▸ **GIVEN PASSAGE**
Hands-On Head Start
The key to building a strong foundation in the sciences is learning by doing. NSF-STEP gives underrepresented incoming first-year Dickinson students seeking to pursue science majors opportunities to actively engage in scientific research and experimentation.
“Many of the minority students who come in with an interest in the sciences get through that first semester and decide to pursue a non-science track,” explains Associate Professor of Biology David Kushner, one of the NSF-STEP faculty mentors. “Some of them make that decision because they want to do something else, and that’s fine. But there are a number who just feel like they don’t have the background or the tools or help they need, and they leave the natural sciences.”
Since cohort I began in summer 2010, following are examples of student/faculty research collaboration:
Bria Antoine (cohort III) and Cody Nichols (cohort II) worked with Professor Chuck Zwemer, associate professor of biology, on a project with Dickinson Public Safety and the Carlisle Police Department that looked at the biomechanics involved when an officer pulls his/her gun on a subject.
Kimani Keaton and Bri Brown (both cohort III) worked with Professor Teresa Barber, associate professor of psychology, to study the effects of memantine, a memory enhancement compound, on learning in day old chicks. Professor Barber is a behavioral neuroscientist.
Slay Sudah (cohort II) worked with Professor Missy Niblock, assistant professor of biology, to study whether male and female mice have the same level of response to carbon dioxide at a receptor in the brain stem that is related to the regulation of breathing. Their work is part of a larger project that looks at why some babies die from Sudden Infant Death Syndrome.
JT Stoner and Chieuanh Nguyen (both cohort II) worked with Professor Mike Holden, professor of chemistry, on specific steps in the synthesis of compounds that may have possible activity as drugs. They worked on reactions of organoiron compounds that lead to molecules that are parts of compounds known to have pharmacological activity.
Some students in cohorts II and III have also been placed in labs for this summer:
Raheem Chowdhury will work with Professor Hans Pfister, associate professor of physics, in the summer of 2013. They will work on developing a solar reheater to remove humidity from Rector and Tome in the summers.
Ed Padilla will work with Professor Tim Wahls, associate professor of computer science, on a computer science project that will help the College Farm.
Lia Plascencia may be working with Professor Ben Edwards, associate professor of earth science, on the collection of volcanic rock samples from the Kamchatka Peninsula.
Angela Medrano and Bri Brown will be working with Professor John Henson, professor of biology, on studies of echinoderms and the effects of climate change on their development.
Alma Garcia-Perez will work with Professor Dave Kushner, professor of biology, on an ongoing project to study plant viruses.
Bria Antoine is going to continue working with Professor Chuck Zwemer, associate professor of biology, on the biomechanics project.

▸ **TASK DETAILS**
Decide whether each statement below agrees with the NSF-STEP passage, answering yes or no and quoting the deciding words of the passage. 1. Slay Sudah worked with Professor Missy Niblock on a study involving male and female mice. 2. Raheem Chowdhury will work with Professor Ben Edwards on a solar reheater. 3. Kimani Keaton and Bri Brown studied the effects of memantine on learning in day old chicks.

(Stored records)
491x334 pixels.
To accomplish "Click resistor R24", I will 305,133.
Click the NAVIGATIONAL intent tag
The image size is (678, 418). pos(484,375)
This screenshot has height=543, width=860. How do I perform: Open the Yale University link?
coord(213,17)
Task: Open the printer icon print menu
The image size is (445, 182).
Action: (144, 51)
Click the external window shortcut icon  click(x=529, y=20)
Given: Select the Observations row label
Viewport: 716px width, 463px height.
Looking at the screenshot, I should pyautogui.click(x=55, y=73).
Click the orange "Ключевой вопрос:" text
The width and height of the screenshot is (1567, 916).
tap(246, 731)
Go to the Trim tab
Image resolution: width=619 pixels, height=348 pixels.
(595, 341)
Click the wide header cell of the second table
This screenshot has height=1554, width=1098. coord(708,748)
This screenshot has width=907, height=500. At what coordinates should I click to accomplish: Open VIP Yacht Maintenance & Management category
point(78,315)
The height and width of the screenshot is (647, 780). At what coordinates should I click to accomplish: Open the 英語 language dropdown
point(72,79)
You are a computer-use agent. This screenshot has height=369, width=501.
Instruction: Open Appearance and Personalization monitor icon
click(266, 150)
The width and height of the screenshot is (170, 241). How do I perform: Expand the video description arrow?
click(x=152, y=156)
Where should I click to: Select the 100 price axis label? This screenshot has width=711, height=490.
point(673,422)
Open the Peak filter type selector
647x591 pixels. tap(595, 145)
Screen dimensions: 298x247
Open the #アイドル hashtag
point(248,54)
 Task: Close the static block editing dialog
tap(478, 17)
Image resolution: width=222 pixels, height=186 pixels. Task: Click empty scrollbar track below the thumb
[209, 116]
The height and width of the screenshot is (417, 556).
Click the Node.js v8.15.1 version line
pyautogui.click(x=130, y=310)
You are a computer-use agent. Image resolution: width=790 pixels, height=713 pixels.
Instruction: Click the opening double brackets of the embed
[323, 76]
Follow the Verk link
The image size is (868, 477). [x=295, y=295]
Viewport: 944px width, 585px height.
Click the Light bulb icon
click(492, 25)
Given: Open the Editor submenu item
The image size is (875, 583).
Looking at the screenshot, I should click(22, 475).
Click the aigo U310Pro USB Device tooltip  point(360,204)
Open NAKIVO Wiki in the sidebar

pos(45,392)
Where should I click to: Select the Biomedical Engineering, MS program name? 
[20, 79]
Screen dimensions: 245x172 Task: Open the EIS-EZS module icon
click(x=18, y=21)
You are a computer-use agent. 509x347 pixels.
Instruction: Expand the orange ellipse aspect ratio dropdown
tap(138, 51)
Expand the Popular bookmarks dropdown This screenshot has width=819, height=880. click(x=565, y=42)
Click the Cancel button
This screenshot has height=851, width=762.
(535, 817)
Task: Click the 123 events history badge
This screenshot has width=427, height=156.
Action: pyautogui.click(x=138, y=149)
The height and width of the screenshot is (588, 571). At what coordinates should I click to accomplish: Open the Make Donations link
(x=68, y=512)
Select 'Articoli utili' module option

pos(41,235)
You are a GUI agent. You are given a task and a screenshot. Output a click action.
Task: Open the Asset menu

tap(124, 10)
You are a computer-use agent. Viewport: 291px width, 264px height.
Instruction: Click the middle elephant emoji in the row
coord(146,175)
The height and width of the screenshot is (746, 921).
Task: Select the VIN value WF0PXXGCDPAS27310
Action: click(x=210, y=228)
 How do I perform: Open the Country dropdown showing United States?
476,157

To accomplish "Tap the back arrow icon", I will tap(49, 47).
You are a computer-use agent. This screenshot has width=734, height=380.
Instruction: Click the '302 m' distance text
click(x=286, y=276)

▸ **SOLUTION TO THIS EXERCISE**
1. Yes: "Slay Sudah (cohort II) worked with Professor Missy Niblock, assistant professor of biology, to study whether male and female mice have the same level of response to carbon dioxide"
2. No: "Raheem Chowdhury will work with Professor Hans Pfister, associate professor of physics, in the summer of 2013."
3. Yes: "Kimani Keaton and Bri Brown (both cohort III) worked with Professor Teresa Barber, associate professor of psychology, to study the effects of memantine, a memory enhancement compound, on learning in day old chicks."